AMY GOODMAN: Attempting to shift the focus.

BRENDA EKWURZEL: Yes. It is a distraction, and it all leads to inaction on global warming, I think, because if people aren’t — I have seen America when we’ve been faced by problems in the past, and once we’re aware of them, we can unleash innovation and our incredible resources to solve major problems that we have in the past in our history. And this is one of the big crises that we have to face urgently now. And the fact that the American public has been kept in the dark a little bit is disturbing.

AMY GOODMAN: I wanted to ask you about the latest headline, the governors of Arizona, California, New Mexico, Oregon and Washington agreeing to work together to reduce greenhouse gases. How will they do this?

BRENDA EKWURZEL: It’s similar to what the Northeast states started leading the way, the 10 Northeast states, the Mid-Atlantic states.

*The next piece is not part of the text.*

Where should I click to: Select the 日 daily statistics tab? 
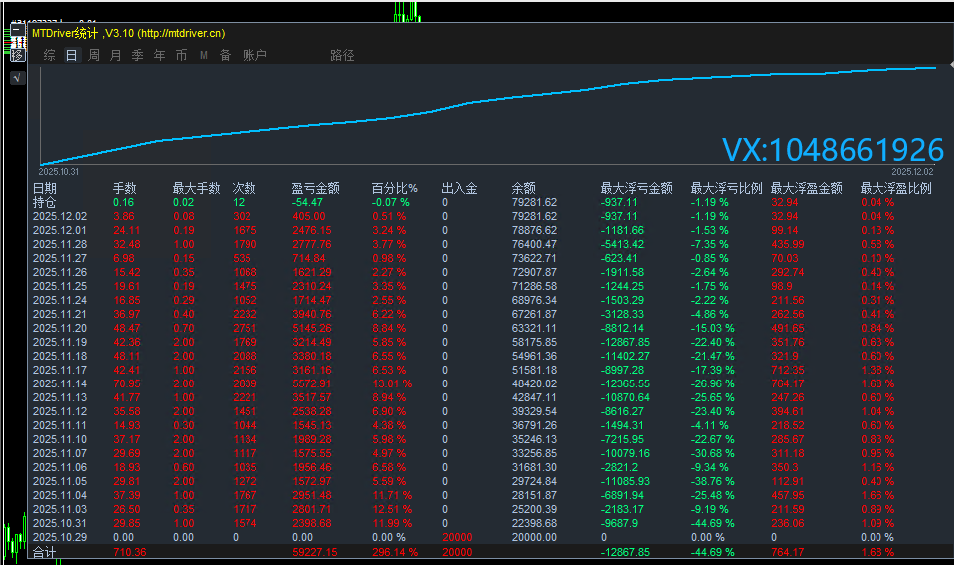tap(71, 55)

It’s a regional cap-and-trade program, where you look at ways to say, as a state or a region, we do not want to emit global warming pollution above a certain level. And this was — and we can trade among each other. This was successfully used to solve the acid rain problem in the past. And that was a very successful program that cost much less than the initial designers thought. And it’s an American idea, cap and trade, and international governments are following this to solve global warming. And America has not quite signed on yet, but the states are leading the way to look at regional cap and trade to reduce global warming pollution.

AMY GOODMAN: Brenda Ekwurzel, the Oscars. Vice President Gore didn’t exactly win the Oscar, but it’s based on his speech, “An Inconvenient Truth.” That won the Oscar. Do you feel that there is a turning point right now, or do you feel there will be a huge backlash from these powerful corporations?

FRANCESCA GRIFO: Oh, to me? Sorry.

AMY GOODMAN: Sorry, Francesca Grifo.

FRANCESCA GRIFO: No, no, that’s OK. No. I think it’s really powerful that people are getting to hear about this in a whole variety of different venues. I mean, it’s so important, when we do have federal scientists being muzzled, when we do have them not able to really speak out in the ways that they are trained and able to do, to have a whole different, you know, aspect of it being on the Oscars. I mean, I thought it was fabulous that — and I thought it was fabulous that, you know, Al Gore was able to get up there and speak and that there was this support amongst that community in general for this issue and for the fact that it’s time to act. We’ve been in the dark a long time. We’ve had various forces that Brenda talked about and that we’ve talked about and found with our report, that have been keeping Americans from really taking action. And now is the time. I feel like, you know, the tide is really turning.

AMY GOODMAN: What do you think is the most important single thing that could happen right now, in this last 10 seconds? What do you feel has to be done, Brenda Ekwurzel?

BRENDA EKWURZEL: I think that the states are acting because there’s an absence of national leadership.

AMY GOODMAN: Even in the new Congress?

BRENDA EKWURZEL: I think the new Congress is starting to take meaningful action, looking at bills. And the question remains whether the executive branch will sign on to these bills that are being considered in Congress, which are very bold and will help solve the global warming problem. So we need national leadership, as well as state and congressional action.

AMY GOODMAN: I want to thank you both very much for being with us. Francesca Grifo is head of the Union of Concerned Scientists scientific integrity program. Brenda Ekwurzel is climate scientist at the Union of Concerned Scientists.